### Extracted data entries
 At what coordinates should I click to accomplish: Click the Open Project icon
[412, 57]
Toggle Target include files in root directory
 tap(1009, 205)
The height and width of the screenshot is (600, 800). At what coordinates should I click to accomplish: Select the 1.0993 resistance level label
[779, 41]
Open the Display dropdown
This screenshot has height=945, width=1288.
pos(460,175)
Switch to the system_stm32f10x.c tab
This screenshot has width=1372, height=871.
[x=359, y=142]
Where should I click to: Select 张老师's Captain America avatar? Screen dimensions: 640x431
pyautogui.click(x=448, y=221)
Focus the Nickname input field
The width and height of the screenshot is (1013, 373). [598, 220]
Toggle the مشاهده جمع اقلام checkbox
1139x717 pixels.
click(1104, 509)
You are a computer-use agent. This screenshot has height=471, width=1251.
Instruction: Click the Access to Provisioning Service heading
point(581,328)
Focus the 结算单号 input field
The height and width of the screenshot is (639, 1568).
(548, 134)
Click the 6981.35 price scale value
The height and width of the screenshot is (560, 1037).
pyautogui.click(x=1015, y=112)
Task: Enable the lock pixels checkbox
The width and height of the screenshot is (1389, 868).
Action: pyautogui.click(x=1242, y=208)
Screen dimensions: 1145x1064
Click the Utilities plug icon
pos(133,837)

### Given exercise
Could you write out every line of the records, from the one containing "Task: Enable the lock pixels checkbox" through the end of the records, and increase each click coordinate in the answers by 68 while keeping the requests and all other lines unchanged?

### Answer
Task: Enable the lock pixels checkbox
The width and height of the screenshot is (1389, 868).
Action: pyautogui.click(x=1310, y=276)
Screen dimensions: 1145x1064
Click the Utilities plug icon
pos(201,905)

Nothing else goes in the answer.